Azerbaycan'dan Türkiye'ye uzanan boru hatları ya da Orta Koridor, geleneksel olarak Rusya'ya yönelmiş olan Güney Kafkasya'daki değişen altyapının bir parçası.
Rusya'dan İran'a uzanan Uluslararası Kuzey-Güney Ticaret Koridoru çoğunlukla Azerbaycan üzerinden geçiyor. İran ayrıca Ermenistan ve Gürcistan üzerinden Karadeniz'e uzanan başka bir koridor üzerinde aktif olarak tartışırken, Türkiye de Azerbaycan'a bağlanmak için kendi planlarını ilerletiyor.

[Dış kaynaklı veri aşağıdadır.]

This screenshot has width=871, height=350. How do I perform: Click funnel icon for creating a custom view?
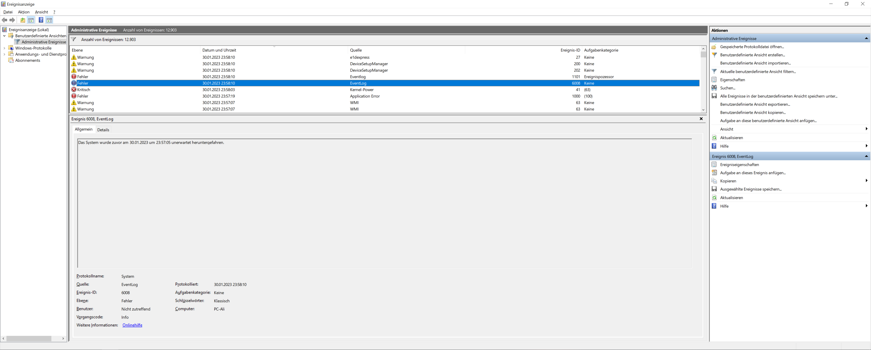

Yeni ticaret koridorlarına yönelik bu yarışta, Güney Kafkasya ile Orta Doğu arasında artan bağlar dikkat çekiyor.
Bu genişleyen bağlantılar, Orta Doğu'daki jeopolitik istikrarsızlık Güney Kafkasya'yı etkilediğinde tuhaf bir gelişmeye yol açıyor
İster Gazze'deki savaş, ister İran ve İsrail arasında tırmanan gerilim olsun, Güney Kafkasya ülkeleri taraf tutmaları ya da tarafsız kalmaları beklendiği için kendilerini tehlikeli bir konumda buluyorlar.
Ermenistan ve Azerbaycan ya da Azerbaycan ve İran arasındaki gerilimler de aynı şekilde Orta Doğu güçlerini daha aktif siyasi katılım arayışına davet ediyor.
Özetle; Güney Kafkasya'daki münhasır Rus hakimiyeti dönemi sona ermiş ve diğer aktörlerin önü açılmıştır.
Oldukça sıkışık bir jeopolitik alanda, Orta Doğu güçleri artık giderek daha aktif bir rol oynamaktadır. Bu da eski düzenin sona erdiğinin ve çok vektörlü bir dış politika ile karakterize edilen yeni bir düzenin doğmakta olduğunun açık bir işaretidir.